What the online hate-sphere in India can teach us

25 February 2021 DOS Distinguished Speaker Lecture

Speaker: Prof Shakuntala Banaji, London School of Economics and Political Science

Is ‘social media hate’ something technology or tech policy can fix? Prof Banaji discusses violent misinformation and those who forward it.

Historically, mainstream media has been used to embed propaganda and ideological contentions that have led to pogroms, genocide and even the holocaust. As the spread of visual and verbal hate propaganda around Muslims and migrants and the domestication of new technologies is implicated in events such as discriminatory misinformation, lynching, mobs, the acquittal of guilty police murderers, mass shootings and movements against democracy, questions abound about the ways in which social media imaginaries of hate for the “other” form, circulate and proliferate.

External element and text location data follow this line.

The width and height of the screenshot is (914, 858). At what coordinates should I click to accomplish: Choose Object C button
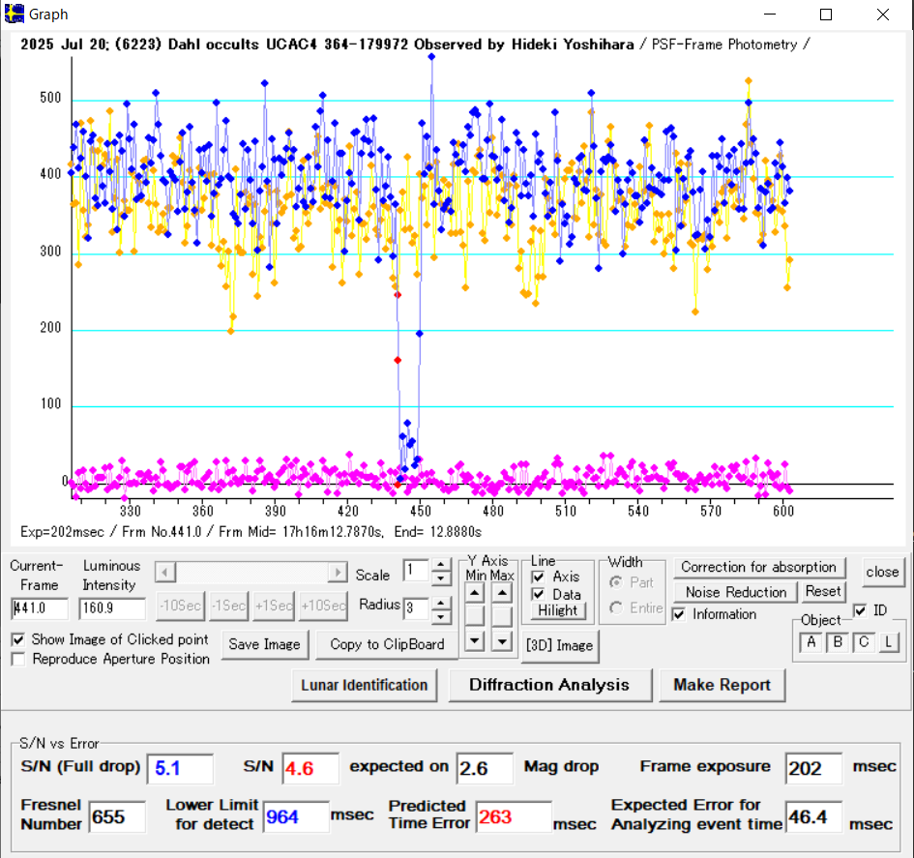click(x=863, y=642)
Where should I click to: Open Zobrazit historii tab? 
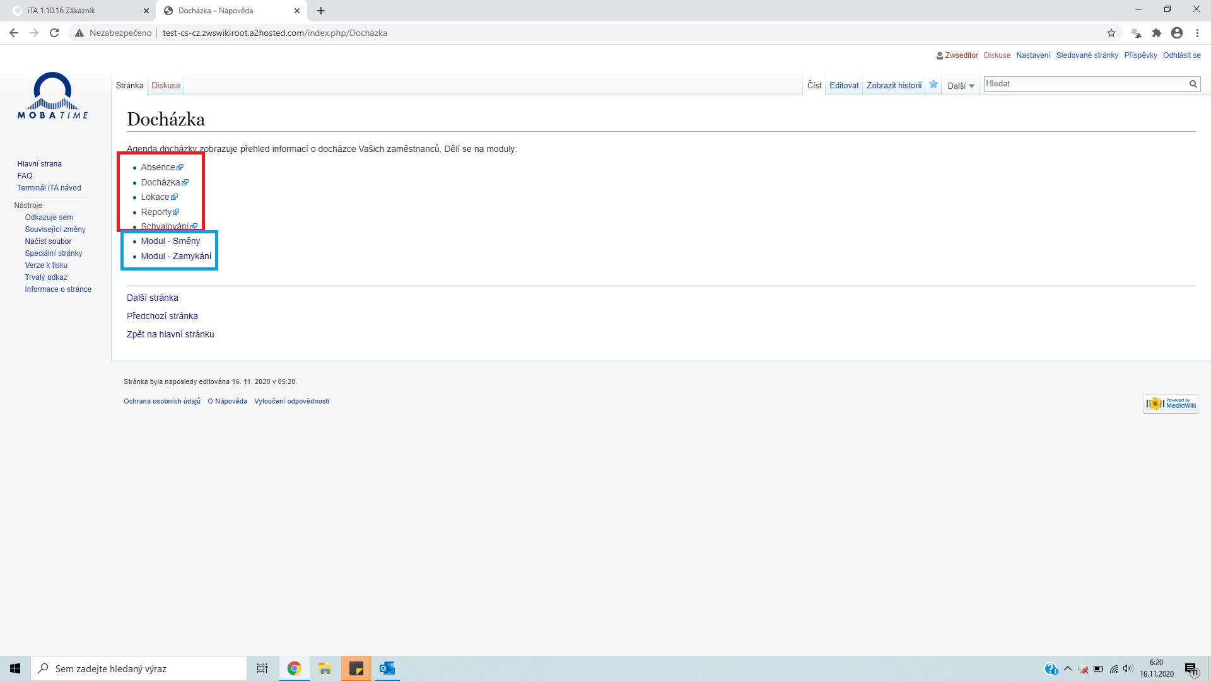click(894, 85)
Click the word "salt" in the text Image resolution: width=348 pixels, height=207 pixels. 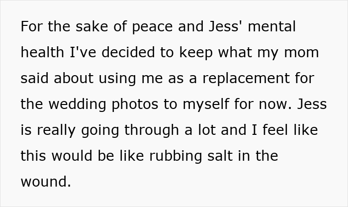coord(217,156)
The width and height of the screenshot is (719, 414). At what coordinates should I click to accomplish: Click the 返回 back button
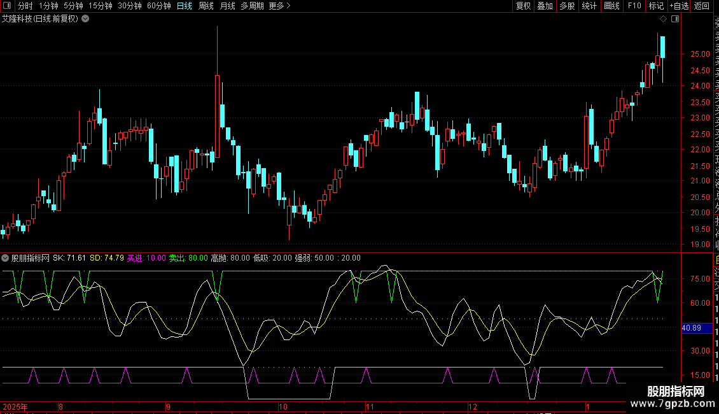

Is ‘social media hate’ something that technology alone can fix? Is it something that tech policies on acceptable speech can fix? Some scholars are content to assume that a few malign non-state actors are shaping a generally pro-democratic media and social media sphere. Others go further and accuse less digitally literate rural users and profit-oriented platforms of doing most damage. In examining assumptions about the role of platform technologies and media literacy in discrimination and violence targeted at minoritized groups, I will attempt to present a typology of contextually based social media misinformation circulating in India, and use examples from my recent research on cultures of Hindutva fascism to examine the kinds of conclusions that can be drawn about the psychosocial profile and milieu of those who make up, receive and forward violent and hateful misinformation and disinformation on and offline. The talk will close with policy and political suggestions aimed at intervention and prevention.

About

Shakuntala Banaji

Shakuntala Banaji is Professor of Media Culture and Social Change in the department of Media and Communications at the London School of Economics and Political Science. Her current research addresses the intersection between socio-political contexts, media, identities and participation. She has led several large multi-country projects on young people, media, new technologies, schooling and democratic participation. She received one of the WhatsApp Misinformation and Social Science Research Awards for investigating the spread of mediated misinformation amongst publics in India (2018-2020). Her co-edited book Youth Active Citizenship Across Europe: Ethnographies of Participation was out with Palgrave in 2020, and she is co-authoring a new book on Social Media and Hate which is under contract with Routledge for publication in 2022.